Wednesday, 04/09/2008 11:13:25 AM

Wednesday, April 09, 2008 11:13:25 AM

Post# of 31925
I have thought long and hard on the subject of e-waves, and in the final analysis, I have come to the conclusion there may not be that much difference in our approaches. If you plotted all of the indicators we use in Merlin on the same graph, I don't think that the summation of all those values would look too much different than your e-waves. The major difference of course is that we do it with numbers as the market trading unfolds, while with e-waves there is a predefined pattern that you then attempt to match to the market. The problem of course is that both systems tell you the increased likelihood that something is about to happen, but without telling you precisely when. When we are at the OB and OS extremes, when all the indicators say it's time for a reversal, the market can stubbornly grind into the stops for a few more days before succumbing finally to the market forces.

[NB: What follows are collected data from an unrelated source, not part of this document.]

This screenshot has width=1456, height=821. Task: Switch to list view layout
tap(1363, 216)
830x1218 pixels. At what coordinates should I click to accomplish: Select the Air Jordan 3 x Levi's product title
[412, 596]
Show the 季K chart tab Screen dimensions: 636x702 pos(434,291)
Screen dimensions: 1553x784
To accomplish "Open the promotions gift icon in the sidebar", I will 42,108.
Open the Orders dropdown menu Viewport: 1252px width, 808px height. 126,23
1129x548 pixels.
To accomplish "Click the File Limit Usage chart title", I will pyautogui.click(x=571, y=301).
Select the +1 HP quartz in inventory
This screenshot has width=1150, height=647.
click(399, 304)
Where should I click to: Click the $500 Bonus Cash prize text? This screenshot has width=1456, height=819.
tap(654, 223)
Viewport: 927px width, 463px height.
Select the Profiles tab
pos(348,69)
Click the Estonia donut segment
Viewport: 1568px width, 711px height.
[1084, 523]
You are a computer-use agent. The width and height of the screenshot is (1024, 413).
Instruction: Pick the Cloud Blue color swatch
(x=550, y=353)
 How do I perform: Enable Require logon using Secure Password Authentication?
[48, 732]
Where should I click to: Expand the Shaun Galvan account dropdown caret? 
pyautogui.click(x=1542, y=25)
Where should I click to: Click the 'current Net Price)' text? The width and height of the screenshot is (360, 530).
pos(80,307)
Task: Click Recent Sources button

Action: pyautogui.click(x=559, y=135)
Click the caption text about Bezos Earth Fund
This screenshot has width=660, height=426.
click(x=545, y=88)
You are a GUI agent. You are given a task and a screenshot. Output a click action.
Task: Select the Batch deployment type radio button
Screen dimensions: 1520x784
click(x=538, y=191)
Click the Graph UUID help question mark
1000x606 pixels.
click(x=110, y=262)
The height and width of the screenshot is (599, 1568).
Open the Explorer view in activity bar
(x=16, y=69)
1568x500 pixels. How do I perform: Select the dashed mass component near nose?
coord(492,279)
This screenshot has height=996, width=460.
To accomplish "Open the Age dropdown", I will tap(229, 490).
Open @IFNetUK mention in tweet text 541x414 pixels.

The bottom line is that it is your results that count, but to be certain, if your analysis shows that you have a winning strategy, you must also have the patience and discipline to stick with it through good times and bad. Unfortunately, many traders treat their strategies the same as they do their trades, buying high and selling low. Sometimes you have to ride out a few losers to be there for the big winners, and you must have the patience to allow the statistics to work for you.

Kind regards,
-CAPT J

"What would you attempt to do if you knew you could not fail?"